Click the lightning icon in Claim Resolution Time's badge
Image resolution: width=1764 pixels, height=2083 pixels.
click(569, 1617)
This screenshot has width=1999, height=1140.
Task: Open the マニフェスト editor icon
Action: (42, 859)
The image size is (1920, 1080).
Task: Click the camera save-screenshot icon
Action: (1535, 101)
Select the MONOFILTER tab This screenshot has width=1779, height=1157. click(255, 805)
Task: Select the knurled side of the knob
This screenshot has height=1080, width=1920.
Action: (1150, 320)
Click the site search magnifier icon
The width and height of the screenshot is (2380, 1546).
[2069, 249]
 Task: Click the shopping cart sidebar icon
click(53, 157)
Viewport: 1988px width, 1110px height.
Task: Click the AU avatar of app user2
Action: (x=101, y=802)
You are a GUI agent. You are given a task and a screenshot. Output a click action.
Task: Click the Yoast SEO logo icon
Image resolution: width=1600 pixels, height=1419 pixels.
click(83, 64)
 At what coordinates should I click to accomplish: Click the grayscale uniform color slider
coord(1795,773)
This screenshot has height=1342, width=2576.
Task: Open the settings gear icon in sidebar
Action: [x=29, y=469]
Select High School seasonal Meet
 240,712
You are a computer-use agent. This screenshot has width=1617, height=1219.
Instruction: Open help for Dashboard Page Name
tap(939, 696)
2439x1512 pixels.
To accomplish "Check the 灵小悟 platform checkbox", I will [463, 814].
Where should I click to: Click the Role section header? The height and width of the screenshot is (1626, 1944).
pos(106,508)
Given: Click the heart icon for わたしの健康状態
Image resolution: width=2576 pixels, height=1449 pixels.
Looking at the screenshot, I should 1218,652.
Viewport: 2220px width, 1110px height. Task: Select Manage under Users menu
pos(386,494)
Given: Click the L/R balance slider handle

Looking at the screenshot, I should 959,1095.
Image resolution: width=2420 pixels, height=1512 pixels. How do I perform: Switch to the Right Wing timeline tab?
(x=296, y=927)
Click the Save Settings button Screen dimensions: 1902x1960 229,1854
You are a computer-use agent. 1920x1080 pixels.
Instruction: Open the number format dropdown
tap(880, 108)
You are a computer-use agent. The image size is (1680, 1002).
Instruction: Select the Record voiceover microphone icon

= = = = =

Look through the records and give only the number of lines where the string "agent" appears.

4